Technical support staff gather real-world usage reports and common troubleshooting cases. Practicing scientists often run into stability questions—stock solution fading or inconsistencies in endpoint readings. Vendors can respond with boilerplate PDFs, but only a manufacturer sees the entire lifecycle, from the initial blend to routine post-sale troubleshooting. For instance, we have found repeated reminders for users to mix fresh working solutions and store dry powder in low-humidity, light-proof containers strengthen both reliability in analysis and confidence in the product.
Robotic dosing, modern chromatography, and programmable temperature baths serve us well, but the biggest gains in product quality come from a team that links daily experience to analytical results.
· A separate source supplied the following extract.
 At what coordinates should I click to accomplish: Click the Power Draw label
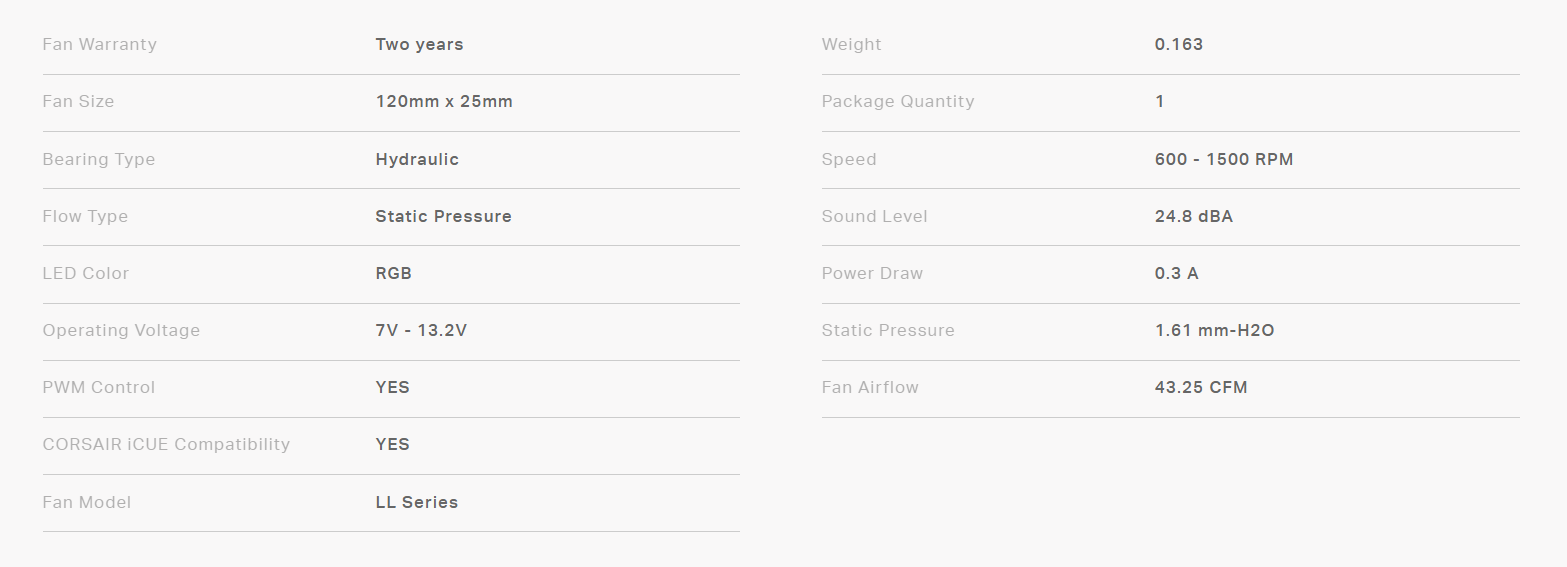pos(872,274)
The pride in batch uniformity and responsiveness to customer queries shines through in repeat orders and decades-long relationships. New automation can handle increased output, but equipment cannot replace the skill of those who interpret nuanced changes in scent, texture, or hue in the manufacturing room.
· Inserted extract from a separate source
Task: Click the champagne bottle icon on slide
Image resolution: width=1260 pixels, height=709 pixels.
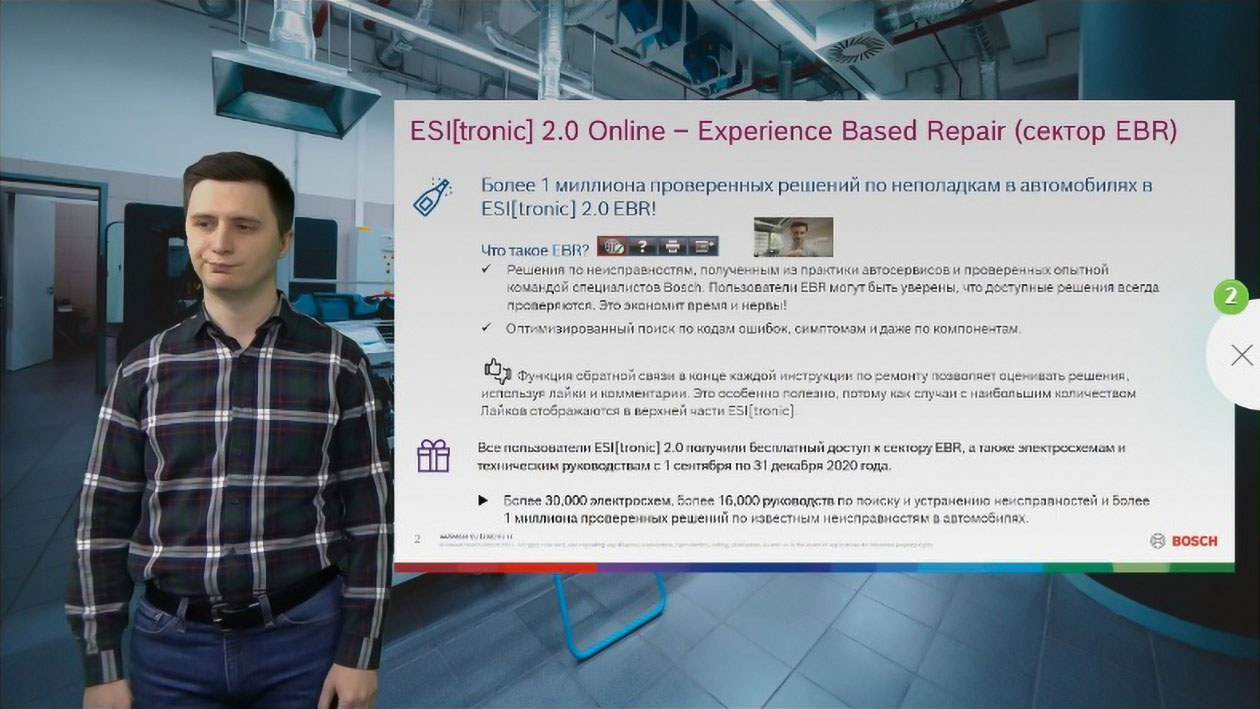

Clients who receive our Alpha-Nitroso-Beta-Naphthol often remark on both visual uniformity and reliability during use, leading them to request expanded lots for new research lines or regulatory compliance testing. Meeting international standards for purity remains non-negotiable, but the small differences in handling and sensory inspection before shipment—details unlisted in specifications—anchor our long-term reputation.
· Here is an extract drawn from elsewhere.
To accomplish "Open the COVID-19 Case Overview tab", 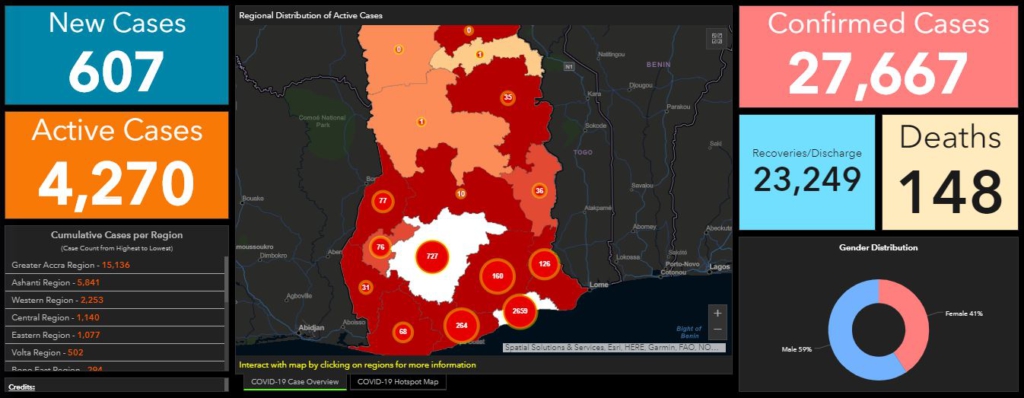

Alpha-Nitroso-Beta-Naphthol’s story doesn’t end at the analytical workbench. Once a batch leaves the factory, support continues as laboratory and industrial chemists call for advice, report unique application scenarios, or seek technical troubleshooting. No formulation, manual, or website shortcut replaces lived experience with the chemical. After many years, direct dialogue between factory and customer leads to refinements not only in our own processes but also in our understanding of how the product stands up in diverse conditions.
Educational institutions integrating our compound into curriculum laboratories report that its vivid color reactions help students grasp the foundations of inorganic chemistry. Technical support ensures that both instructors and commercial users troubleshoot unexpected dissolving or color change issues from formulation errors. These conversations feed a cycle of improvement, reinforcing the importance of reliable quality from each manufacturing run.
Years of experience in manufacturing Alpha-Nitroso-Beta-Naphthol have cemented the importance of transparent feedback—internal and external—to guide continuous improvements. Factory chemists draw on deep reservoirs of memory for process tweaks, handling pitfalls, and user trends. The reliability of this compound as a selective metal detection agent ensures stamina for the established method, while also pressing us to refine environmental controls, packaging robustness, and customer-facing technical guides.
As regulatory and customer demands grow, an unbroken chain of experience connects the first steps of synthesis to the clear endpoint colors observed in labs worldwide. Direct interaction between factory hands and real-world users lets us hone not just specifications on paper, but the sensory experience and dependability of every shipped batch.
Standing behind our Alpha-Nitroso-Beta-Naphthol, we know each lot tells a story—of precision, adaptation, and teamwork drawn from those who dedicate themselves to mastering every detail, from synthesis vessel to the hands of practicing chemists.